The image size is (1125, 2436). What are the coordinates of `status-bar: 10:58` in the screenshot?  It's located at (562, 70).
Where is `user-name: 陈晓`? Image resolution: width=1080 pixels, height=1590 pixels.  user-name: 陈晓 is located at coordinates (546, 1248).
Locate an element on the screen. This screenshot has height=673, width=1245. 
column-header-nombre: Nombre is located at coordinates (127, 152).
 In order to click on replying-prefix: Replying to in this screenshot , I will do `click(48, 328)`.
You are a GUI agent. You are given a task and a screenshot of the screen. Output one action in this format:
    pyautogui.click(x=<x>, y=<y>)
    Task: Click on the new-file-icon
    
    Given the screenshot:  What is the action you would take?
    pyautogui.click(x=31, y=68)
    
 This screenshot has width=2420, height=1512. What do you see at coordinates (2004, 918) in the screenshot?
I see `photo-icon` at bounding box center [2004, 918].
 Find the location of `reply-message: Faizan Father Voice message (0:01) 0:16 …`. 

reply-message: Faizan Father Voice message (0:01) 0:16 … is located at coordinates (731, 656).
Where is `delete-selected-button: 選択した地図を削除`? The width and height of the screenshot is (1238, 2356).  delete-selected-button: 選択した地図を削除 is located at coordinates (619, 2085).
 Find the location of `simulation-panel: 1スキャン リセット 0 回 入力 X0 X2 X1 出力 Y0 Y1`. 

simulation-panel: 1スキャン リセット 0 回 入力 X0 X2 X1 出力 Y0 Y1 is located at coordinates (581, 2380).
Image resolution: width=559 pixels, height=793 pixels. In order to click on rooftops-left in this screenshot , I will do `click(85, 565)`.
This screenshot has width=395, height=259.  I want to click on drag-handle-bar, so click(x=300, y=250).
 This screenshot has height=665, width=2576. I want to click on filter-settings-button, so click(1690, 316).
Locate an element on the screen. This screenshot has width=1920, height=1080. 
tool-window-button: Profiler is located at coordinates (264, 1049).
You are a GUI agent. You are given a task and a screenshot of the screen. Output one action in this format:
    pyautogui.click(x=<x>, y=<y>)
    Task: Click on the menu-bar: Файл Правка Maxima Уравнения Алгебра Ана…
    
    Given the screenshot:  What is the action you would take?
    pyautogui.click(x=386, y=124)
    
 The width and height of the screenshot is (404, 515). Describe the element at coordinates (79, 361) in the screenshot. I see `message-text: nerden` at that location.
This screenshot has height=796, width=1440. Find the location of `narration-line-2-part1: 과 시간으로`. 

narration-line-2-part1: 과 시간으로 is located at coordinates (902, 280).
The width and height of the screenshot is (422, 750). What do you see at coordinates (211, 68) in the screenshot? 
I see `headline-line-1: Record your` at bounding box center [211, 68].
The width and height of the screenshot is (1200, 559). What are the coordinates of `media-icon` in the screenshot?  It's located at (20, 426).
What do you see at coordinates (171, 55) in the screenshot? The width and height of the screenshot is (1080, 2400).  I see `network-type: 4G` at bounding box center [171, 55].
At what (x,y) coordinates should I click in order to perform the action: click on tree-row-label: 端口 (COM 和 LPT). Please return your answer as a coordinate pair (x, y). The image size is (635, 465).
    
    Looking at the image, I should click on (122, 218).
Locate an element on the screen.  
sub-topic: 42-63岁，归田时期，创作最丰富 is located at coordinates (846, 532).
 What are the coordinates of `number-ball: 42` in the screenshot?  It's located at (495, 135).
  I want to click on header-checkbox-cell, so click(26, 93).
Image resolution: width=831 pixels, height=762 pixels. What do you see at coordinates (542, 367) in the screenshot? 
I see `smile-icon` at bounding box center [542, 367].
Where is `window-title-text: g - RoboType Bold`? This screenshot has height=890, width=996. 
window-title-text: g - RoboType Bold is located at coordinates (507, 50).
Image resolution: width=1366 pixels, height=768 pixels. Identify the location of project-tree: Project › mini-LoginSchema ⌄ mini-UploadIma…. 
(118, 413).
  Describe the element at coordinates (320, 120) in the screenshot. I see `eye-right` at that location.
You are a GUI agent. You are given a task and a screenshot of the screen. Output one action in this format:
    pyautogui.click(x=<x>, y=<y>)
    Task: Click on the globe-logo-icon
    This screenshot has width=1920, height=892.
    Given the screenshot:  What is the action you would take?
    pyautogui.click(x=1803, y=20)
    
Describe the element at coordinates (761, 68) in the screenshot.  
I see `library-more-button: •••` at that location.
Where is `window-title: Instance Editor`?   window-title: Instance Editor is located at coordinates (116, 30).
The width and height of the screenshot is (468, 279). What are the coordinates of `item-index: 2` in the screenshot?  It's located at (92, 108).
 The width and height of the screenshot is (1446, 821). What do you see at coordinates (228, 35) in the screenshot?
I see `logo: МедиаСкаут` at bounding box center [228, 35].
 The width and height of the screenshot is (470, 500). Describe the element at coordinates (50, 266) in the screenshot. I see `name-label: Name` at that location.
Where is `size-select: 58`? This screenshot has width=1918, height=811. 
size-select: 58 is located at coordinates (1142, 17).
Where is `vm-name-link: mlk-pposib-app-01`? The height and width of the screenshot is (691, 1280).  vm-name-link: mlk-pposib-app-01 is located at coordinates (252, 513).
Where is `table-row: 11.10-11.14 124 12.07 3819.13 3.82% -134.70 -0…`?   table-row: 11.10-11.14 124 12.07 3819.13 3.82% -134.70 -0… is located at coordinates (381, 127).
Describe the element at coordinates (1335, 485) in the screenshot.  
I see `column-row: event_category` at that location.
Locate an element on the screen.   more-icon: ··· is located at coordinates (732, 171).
══════════
### [DIRECTIVE]
Print the lines exactly as they appear, beginning at the line that contains "Describe the element at coordinates (1335, 485)" and continuing through the end of the lines.

### [RESULT OF THIS TASK]
Describe the element at coordinates (1335, 485) in the screenshot.  
I see `column-row: event_category` at that location.
Locate an element on the screen.   more-icon: ··· is located at coordinates (732, 171).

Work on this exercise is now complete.